• [TEXTE CHOISI]:
-------------------------

Nanou, parle-nous un peu de toi  !

Mon vrai prénom c’est Aina, mais j’ai choisi de signer mes photos Nanou Rakoto. Nanou, c’est un surnom donné par mes parents depuis ma naissance.

Faire des photos n’est pas mon activité principale mais j’y consacre beaucoup de temps. À part shooter des plats, il m’arrive de couvrir des événements familiaux, des soirées discothèques gasy* ou encore des concerts d’artistes.

Je suis aussi une amoureuse de musique rock. D’ailleurs je fais partie d’une petite communauté de metalhead gasy ici en France. Munie de mon précieux appareil, je ne manque jamais d’immortaliser ces moments où on se retrouve entre passionnés.

«DAKGANGJEONG», du poulet frit. Crédit : Nanou Rakoto
«DAKGANGJEONG», du poulet frit. Crédit : Nanou Rakoto

Comment t’es venue la passion pour la photographie en général…

Vers 2004, j’ai acheté un petit appareil photo sur un site de télé-achat. Je ne me souviens plus de la marque mais avec ses 5 millions de pixels, il avait assuré grave !

-------------------------

• [Données pour repérer des cibles visibles]:
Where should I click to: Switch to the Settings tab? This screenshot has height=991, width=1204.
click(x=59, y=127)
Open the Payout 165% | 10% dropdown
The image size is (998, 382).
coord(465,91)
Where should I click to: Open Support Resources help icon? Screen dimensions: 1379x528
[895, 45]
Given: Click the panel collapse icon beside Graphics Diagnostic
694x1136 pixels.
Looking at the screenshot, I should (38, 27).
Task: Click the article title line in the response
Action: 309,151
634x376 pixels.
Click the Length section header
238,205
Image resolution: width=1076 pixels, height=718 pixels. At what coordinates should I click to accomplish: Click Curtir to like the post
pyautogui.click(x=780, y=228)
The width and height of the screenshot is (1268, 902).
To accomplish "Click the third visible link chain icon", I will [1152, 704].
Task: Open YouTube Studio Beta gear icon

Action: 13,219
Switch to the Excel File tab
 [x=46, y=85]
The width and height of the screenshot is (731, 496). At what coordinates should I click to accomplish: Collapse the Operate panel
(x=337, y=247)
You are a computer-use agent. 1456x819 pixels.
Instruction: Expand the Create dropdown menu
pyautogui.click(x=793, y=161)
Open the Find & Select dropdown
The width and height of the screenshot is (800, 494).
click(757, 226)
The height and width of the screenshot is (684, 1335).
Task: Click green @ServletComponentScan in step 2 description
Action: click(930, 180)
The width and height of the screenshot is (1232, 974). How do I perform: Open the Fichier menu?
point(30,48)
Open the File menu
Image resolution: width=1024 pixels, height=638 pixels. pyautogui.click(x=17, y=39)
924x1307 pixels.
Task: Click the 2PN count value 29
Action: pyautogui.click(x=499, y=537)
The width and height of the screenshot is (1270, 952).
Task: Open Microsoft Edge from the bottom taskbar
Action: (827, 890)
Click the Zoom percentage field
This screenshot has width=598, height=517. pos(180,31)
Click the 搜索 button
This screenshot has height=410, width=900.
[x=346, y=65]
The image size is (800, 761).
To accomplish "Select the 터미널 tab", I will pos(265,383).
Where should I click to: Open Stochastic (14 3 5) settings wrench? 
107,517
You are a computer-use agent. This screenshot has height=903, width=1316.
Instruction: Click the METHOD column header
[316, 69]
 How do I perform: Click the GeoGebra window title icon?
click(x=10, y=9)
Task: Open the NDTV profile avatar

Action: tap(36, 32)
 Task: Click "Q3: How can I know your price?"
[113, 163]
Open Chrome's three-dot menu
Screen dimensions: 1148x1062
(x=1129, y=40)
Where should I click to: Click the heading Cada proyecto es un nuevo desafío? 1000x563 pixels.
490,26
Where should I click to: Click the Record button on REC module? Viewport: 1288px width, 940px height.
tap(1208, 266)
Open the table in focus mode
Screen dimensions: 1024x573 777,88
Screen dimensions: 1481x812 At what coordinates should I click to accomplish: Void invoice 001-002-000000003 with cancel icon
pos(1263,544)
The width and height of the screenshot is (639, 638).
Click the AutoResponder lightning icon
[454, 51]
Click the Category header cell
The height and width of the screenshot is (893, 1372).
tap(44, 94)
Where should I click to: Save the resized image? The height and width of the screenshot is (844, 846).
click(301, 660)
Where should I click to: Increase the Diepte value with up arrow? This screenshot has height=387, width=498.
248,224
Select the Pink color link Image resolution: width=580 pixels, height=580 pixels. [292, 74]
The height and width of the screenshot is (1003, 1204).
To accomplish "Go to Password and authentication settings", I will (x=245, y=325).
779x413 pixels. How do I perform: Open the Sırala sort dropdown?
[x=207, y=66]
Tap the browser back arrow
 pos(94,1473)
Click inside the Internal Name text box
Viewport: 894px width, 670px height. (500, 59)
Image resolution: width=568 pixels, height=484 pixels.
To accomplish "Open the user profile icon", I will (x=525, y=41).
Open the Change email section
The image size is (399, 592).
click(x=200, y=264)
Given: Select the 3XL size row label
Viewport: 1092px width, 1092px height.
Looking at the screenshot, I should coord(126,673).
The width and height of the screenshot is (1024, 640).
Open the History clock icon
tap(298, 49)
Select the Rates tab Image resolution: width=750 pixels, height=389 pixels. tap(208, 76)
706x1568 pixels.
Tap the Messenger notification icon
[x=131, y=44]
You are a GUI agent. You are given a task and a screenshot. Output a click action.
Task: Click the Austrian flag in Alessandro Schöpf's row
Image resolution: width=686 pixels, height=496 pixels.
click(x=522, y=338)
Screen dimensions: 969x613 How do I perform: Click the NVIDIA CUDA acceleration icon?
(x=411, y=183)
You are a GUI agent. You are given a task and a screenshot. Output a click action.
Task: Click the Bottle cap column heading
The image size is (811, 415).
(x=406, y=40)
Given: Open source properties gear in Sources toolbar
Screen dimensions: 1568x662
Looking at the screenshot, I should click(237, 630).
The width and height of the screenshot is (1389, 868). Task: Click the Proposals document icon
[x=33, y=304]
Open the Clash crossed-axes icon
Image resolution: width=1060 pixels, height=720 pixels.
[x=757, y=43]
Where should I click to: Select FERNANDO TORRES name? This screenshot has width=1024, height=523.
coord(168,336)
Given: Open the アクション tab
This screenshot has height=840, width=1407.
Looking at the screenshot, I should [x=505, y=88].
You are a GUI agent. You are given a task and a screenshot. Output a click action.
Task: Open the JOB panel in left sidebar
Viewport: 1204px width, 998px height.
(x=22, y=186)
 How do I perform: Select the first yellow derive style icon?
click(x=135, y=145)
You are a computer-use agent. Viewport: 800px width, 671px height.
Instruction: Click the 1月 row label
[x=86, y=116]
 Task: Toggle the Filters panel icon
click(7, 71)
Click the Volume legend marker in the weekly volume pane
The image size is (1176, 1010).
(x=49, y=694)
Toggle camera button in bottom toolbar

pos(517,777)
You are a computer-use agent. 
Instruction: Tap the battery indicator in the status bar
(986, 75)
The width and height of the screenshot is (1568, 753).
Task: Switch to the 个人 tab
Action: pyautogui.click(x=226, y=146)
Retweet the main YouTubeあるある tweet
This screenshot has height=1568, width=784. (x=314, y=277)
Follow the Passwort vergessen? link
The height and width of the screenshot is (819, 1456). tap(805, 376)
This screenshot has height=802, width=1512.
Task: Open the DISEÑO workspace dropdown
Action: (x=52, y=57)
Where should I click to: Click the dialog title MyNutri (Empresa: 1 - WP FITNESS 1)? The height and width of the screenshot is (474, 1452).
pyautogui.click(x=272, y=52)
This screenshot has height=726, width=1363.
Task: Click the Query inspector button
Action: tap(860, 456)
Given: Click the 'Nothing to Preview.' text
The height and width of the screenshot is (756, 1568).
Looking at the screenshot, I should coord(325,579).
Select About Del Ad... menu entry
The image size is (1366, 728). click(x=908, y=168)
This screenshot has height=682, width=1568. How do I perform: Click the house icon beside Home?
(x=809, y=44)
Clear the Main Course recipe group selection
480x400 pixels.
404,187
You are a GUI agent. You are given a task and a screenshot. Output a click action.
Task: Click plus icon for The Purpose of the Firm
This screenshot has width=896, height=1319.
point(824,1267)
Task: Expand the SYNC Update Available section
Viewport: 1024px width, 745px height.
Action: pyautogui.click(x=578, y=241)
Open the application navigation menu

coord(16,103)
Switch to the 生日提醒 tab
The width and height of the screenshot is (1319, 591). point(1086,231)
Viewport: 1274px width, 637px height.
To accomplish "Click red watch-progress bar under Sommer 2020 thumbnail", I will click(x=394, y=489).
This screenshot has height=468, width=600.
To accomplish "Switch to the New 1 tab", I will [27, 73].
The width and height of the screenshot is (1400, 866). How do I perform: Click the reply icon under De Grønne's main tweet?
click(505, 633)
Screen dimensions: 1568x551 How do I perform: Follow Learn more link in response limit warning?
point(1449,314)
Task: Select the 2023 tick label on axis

-------------------------

• [TRAVAIL DEMANDÉ]:
1. Traduisez en anglais cette phrase de l'entretien avec Nanou Rakoto : « Vers 2004, j’ai acheté un petit appareil photo sur un site de télé-achat. »
2. Dans l'entretien avec Nanou Rakoto, mettez sous forme de liste courte le paragraphe qui commence par « Faire des photos n’est pas mon activité principale », en gardant les faits principaux.
3. Poursuivez l'entretien avec Nanou Rakoto à partir de sa dernière phrase.

• [RÉPONSES ATTENDUES]:
1. Around 2004, I bought a small camera on a home-shopping website.

2.
- La photo n’est pas mon activité principale, mais j’y passe beaucoup de temps.
- En dehors des plats, je photographie parfois des événements familiaux.
- Je couvre aussi des soirées discothèques gasy et des concerts d’artistes.

3.
C’était aussi la période Skyblog, j’ai créé un compte où je partageais les photos que j’ai prises. Et en même temps à l’époque, je m’essayais timidement au montage et à la retouche.

C’est finalement en 2011 que j’ai décidé de m’offrir mon premier appareil photo au boîtier noir : un Nikon D5100. C’est là que l’aventure a vraiment commencé.

food porn corenn k-food
Quand Nanou improvise en utilisant quelques restes d’ingrédients dans son frigo : udon fraîche+pousses de soja+Kimchi+œuf sur le plat+panga frit. Crédit : Nanou RAKOTO

…et pour le food porn en particulier ?

Quand je me suis inscrite sur Instagram en 2014, la première chose qui m’a marquée, c’était les photos de nourritures. Woooow ! Il y en avait de très belles que, gourmande comme je suis, ça me donnait carrément envie d’essayer.

Du coup, chaque fois que j’avais un bon et joli petit plat de resto devant moi, la première chose que je faisais c’était de le prendre en photo, avec mon téléphone portable d’abord. Puis je le publiais sur Instagram. J’étais vraiment surprise car je ne m’attendais pas à ce que les gens réagissent autant à mes clichés. Et un jour j’ai eu l’idée : pourquoi je ne cuisinerai pas moi-même mes jolis petits plats ?

A partir de là, plus de plats de resto mais des plats que je préparais moi-même. C’était un vrai défi et aussi une occasion de vraiment apprendre à cuisiner, car croyez-moi, si je n’avais pas mon rice cooker, mon riz serait toujours mal cuit (rires).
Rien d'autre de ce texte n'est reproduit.